3 YAŞ SENDROMUNDAN BİLDİRİYORUM: BURALAR ÇOK SOĞUK, GELMEYİN.

Elinizde 2,5-4 yaş aralığında, nerelere sığdıracağınızı bilemediğiniz, davranışlarına anlam veremediğiniz, bitse de gitsek dediğiniz, 2 yaş sendromu da bitmişti diye düşündüğünüz bir çocuk varsa muhtemelen 3 yaş sendromunun tam kalbindesiniz demektir. Aslında çocuklardaki bu büyüme sancısına sendrom demek doğru mu? Çok emin değilim. Yine de kullanımı yaygın olduğu için ben de sendrom olarak bahsedeceğim. Temelde bana bir çeşit atak gibi geliyor. Çünkü ataktan çıkmayı başaran çocuk mutlaka yeni soru ve becerilerle geliyor.
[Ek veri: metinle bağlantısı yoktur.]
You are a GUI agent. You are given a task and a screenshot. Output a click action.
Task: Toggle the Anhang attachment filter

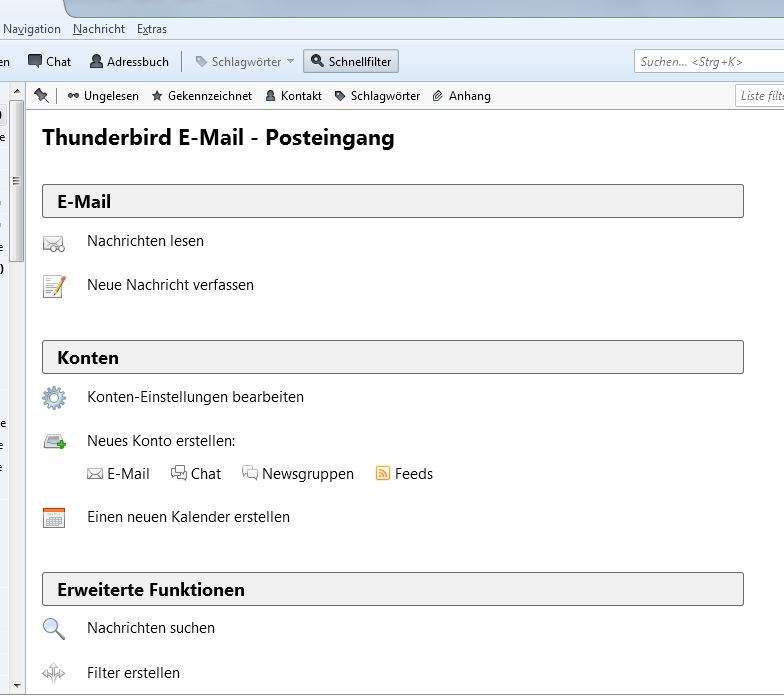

Bunu söylemek istemezdim ama gelen gideni fena aratıyor. Her ne kadar 2 yaş sendromunun bir uzantısı gibi gözükse de 2 yaş sendorumu oldukça naif kalıyor diyebiliriz. 2 yaşın en belirgin özelliği “hayır” kelimesidir. Bebekle anne arasındaki ilk çatışmaların başlangıcı sayılan bu dönemde her şey bir savaş haline gelmeye başlar. 3 yaşında yanına “Neden?” eklenir.  Dünyayı anlamlandırmaya çalıştığı, her şeyi kategorize edeceği bir yaştadır. Günde milyon defa neden? diye sorar. Ceviz neden ceviz?i sorgulayan çocuk duydu bu kulaklar.  Aslında çocuk bunu sorun çıkarmak için değil bağımsızlığını geliştirmenin yollarını aradığı,birey olma yolunda adımlar attığı ve keşfetme arzusuyla yanıp tutuştuğu için yapmaktadır. O nedenle sonu gelmeyen neden? lere bir an önce alışmanızı tavsiye ederim. Çünkü bitmiyor.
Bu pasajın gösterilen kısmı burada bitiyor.